Records from a collection
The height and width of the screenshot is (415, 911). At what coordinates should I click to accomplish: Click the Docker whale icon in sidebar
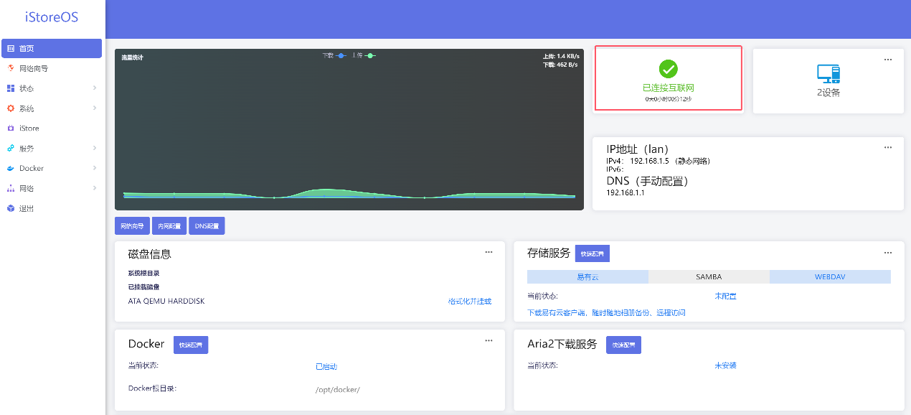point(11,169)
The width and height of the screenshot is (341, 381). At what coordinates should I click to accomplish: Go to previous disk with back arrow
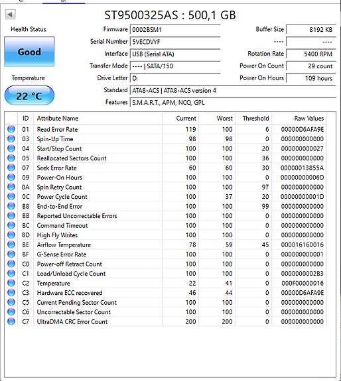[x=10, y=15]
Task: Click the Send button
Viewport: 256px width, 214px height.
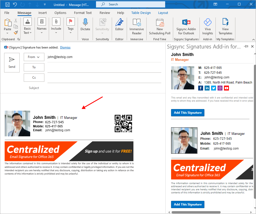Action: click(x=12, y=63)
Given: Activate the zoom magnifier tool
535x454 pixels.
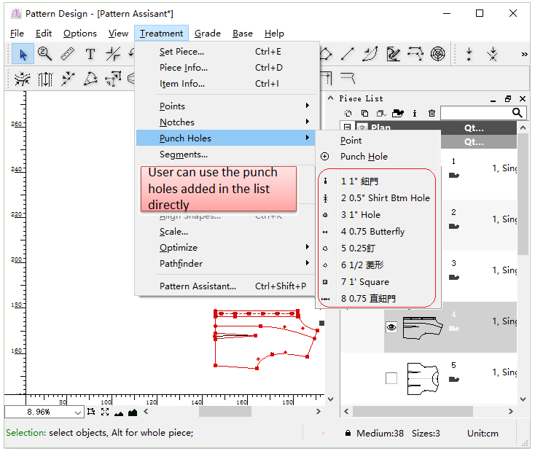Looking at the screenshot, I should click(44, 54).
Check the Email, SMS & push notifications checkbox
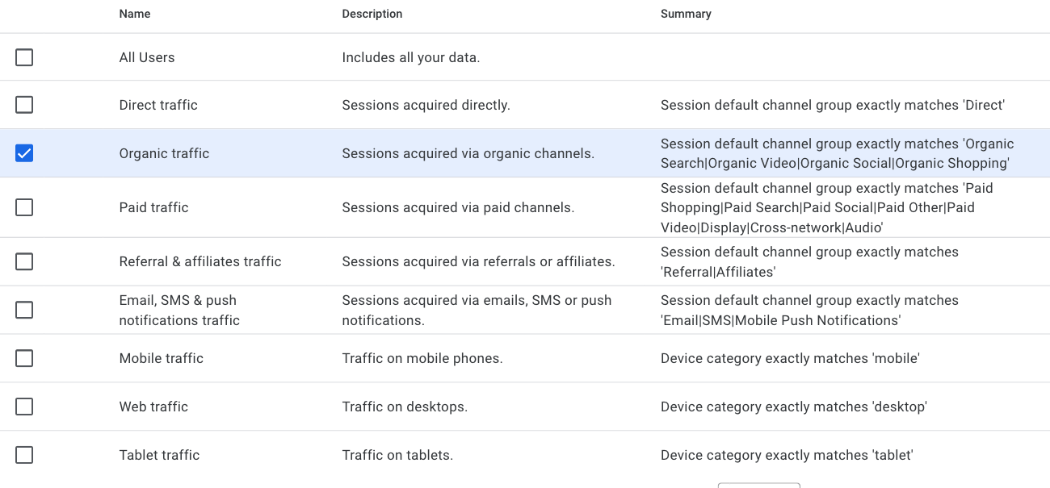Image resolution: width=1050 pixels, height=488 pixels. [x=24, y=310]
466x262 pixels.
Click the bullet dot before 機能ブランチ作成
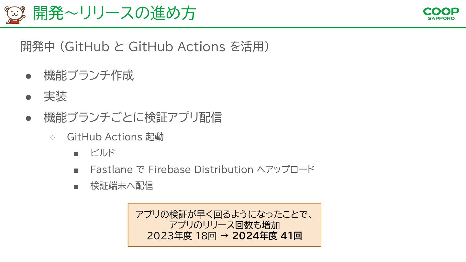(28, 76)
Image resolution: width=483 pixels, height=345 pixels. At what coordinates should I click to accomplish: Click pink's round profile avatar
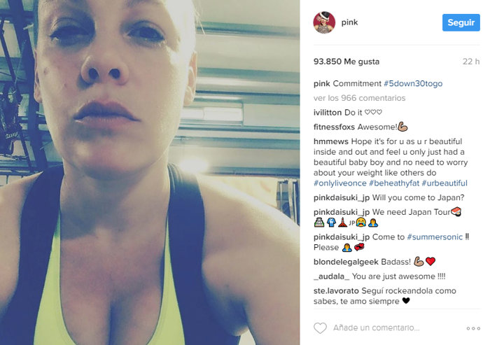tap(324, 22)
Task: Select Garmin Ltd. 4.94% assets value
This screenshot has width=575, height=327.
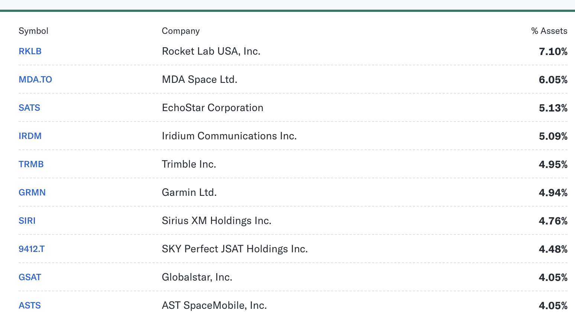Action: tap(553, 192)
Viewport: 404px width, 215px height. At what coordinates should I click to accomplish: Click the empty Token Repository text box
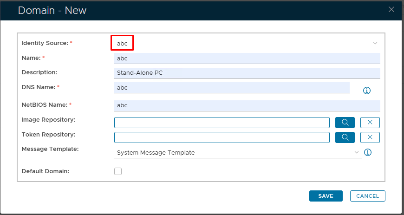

* * *

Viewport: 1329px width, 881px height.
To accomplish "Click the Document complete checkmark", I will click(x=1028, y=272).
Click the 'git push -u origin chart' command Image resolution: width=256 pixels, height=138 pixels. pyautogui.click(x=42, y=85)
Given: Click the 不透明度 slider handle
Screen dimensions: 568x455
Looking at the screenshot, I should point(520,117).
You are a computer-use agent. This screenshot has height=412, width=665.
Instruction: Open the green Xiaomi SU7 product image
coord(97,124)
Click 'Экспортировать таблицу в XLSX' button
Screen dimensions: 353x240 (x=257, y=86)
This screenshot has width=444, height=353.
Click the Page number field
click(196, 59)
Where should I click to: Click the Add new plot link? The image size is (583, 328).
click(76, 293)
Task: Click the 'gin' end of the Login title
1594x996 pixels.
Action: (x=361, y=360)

--

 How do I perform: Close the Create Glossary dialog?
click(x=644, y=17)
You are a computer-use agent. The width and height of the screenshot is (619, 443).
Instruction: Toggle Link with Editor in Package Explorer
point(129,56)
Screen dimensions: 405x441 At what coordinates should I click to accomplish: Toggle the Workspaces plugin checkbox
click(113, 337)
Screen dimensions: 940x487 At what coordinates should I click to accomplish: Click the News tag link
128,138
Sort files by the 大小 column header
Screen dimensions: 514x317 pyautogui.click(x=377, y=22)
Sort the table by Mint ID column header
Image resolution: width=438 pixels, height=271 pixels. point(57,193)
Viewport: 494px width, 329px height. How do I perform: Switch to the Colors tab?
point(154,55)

• [CHALLENGE]
Rewrite the listing above as a Markdown table with the columns "Row" and "Listing line," starting at the line that contains "Sort files by the 大小 column header" and ending at the line that contains "point(154,55)", with blank lines left out.

• [THE REPLY]
| Row | Listing line |
|---|---|
| 1 | Sort files by the 大小 column header |
| 2 | Screen dimensions: 514x317 pyautogui.click(x=377, y=22) |
| 3 | Sort the table by Mint ID column header |
| 4 | Image resolution: width=438 pixels, height=271 pixels. point(57,193) |
| 5 | Viewport: 494px width, 329px height. How do I perform: Switch to the Colors tab? |
| 6 | point(154,55) |